Exchange Ilford
A mall stitched into a street. Exchange Ilford is the main retail shopping mall of Ilford, in east London’s London Borough of Redbridge. It sits on Ilford High Road in the town centre, where it opened on 6 September 1991. For a period it was owned by The Mall Fund; after a sale it took its present name in late 2010 or early 2011. Later ownership passed through the London-based Dutch firm Meyer Bergman, reported in 2012, and then Capital & Regional from 2017.
Reading the section
The most telling thing about this building is not its facade but its section. The centre trades from three levels of retail, and its architectural design means the lower mall is not directly accessible from the High Road — shoppers must enter at the middle level to traverse the full length of the mall. Above sits an upper level of retail and a food court, reached from the middle. Movement between floors runs through a series of lifts, stairs and escalators threaded through the interior, while some stores climb across two or more levels at once. The result is a layered, slightly puzzle-like interior, where the ground you walk in on is not the ground the mall is built upon.
Quirks of an evolving plan. The layout has rewarded tenants who reshape it. Marks & Spencer once operated as two stores bisected by the mall site, accessible from the High Road and from facing middle-level entrances — an arrangement the source likens to Broadway Bexleyheath.
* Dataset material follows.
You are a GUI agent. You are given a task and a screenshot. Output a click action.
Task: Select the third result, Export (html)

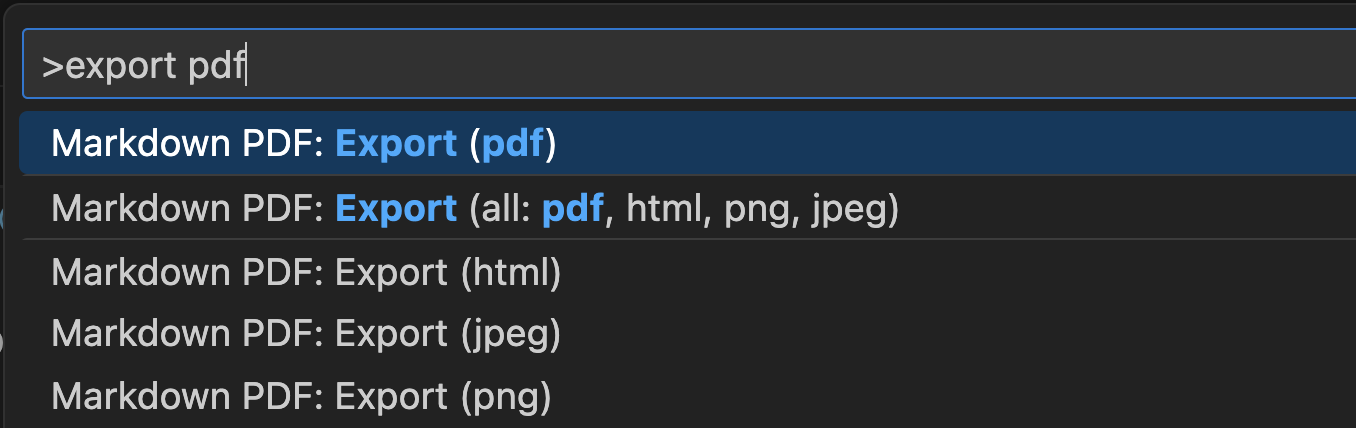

TK Maxx similarly began as two opposing stores on the lower mall before an extension bridged across the walkway to unify them, effectively splitting that level into three segments. Such adaptations have continued: a Lidl, a PureGym, an NHS medical facility under redevelopment by 2023, and by 2024 a food-led retail quarter named Cranbrook Walk on the former lower-level TK Maxx site.
The vanished centrepiece
Where the wishes went. Among the mall’s past architectural features were a granite floating sphere and a wishing fountain — both now gone. It is a quietly poignant detail: a water feature that once invited coins and small hopes, here only as a record of what the interior used to hold.
Access is by car, with parking off Havelock Street and Ley Street, and by the many Transport for London bus services serving central Ilford.